While the Constitution "does not mandate comfortable prisons," inmates are protected from "extreme deprivations" that deny "the minimal civilized measure of life's necessities." Hudson v. McMillian, 503 U.S. 1, 9 (1992); Rhodes v. Chapman, 452 U.S. 337, 347-49 (1981). An inmate can claim damages for conditions that pose "an excessive risk to inmate health or safety." Revels v. Vincenz, 382 F.3d 870, 875 (8th Cir. 2004) (citing Farmer v. Brennan, 511 U.S. 825, 835 (1994)). Conditions, however, must be sufficiently serious for the court to examine whether prison officials acted with deliberate indifference to the conditions. Wilson v. Seiter, 501 U.S. 294, 302 (1991).
Here, other than Mr. Turner's allegation that he has experienced significant weight loss, he has not alleged that he has suffered any injury as a result of the other conditions of his confinement. Accordingly, based on his own allegations, the Court cannot conclude that these conditions pose a serious threat to Mr. Turner's health or safety, and his allegations do not support a constitutional claim.

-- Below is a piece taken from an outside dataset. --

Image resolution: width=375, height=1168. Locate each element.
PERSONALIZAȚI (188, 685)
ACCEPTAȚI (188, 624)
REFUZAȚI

Mr. Turner states that he is "ADC property" and has lost 34 pounds over the past six years. (Id. at p.5) It is unclear when Mr. Turner began his incarceration at the Detention Center. In his complaint, he alleges only that he has missed one meal since he has been held at the Detention Center. While Mr. Turner could state an eighth amendment claim by alleging that he has suffered "significant weight loss or other adverse physical effects from lack of nutrition," Mr. Turner cannot credibly allege that he experienced significant weight loss as the result of missing one meal. Ingrassia v. Schafer, 825 F.3d 891, 899 (8th Cir. 2016). See also Davis v. Missouri, 389 Fed. App'x 579 (8th Cir. 2010) (per curiam) (allegations supported an eighth amendment claim when a prisoner alleged that he lost weight as a result of being fed a nutritionally inadequate diet); Day v. Norris, 219 Fed. App'x 608 (8th Cir. 2007) (per curiam) (same). III. Conclusion:
The Court recommends that Mr. Turner's claims be DISMISSED, without prejudice. In addition, the Court recommends that this dismissal constitute a "strike" for purposes of 28 U.S.C. § 1915(g) and that Judge Miller find that an in forma pauperis appeal of this dismissal would be frivolous and not taken in good faith.
DATED this 13th day of February, 2019.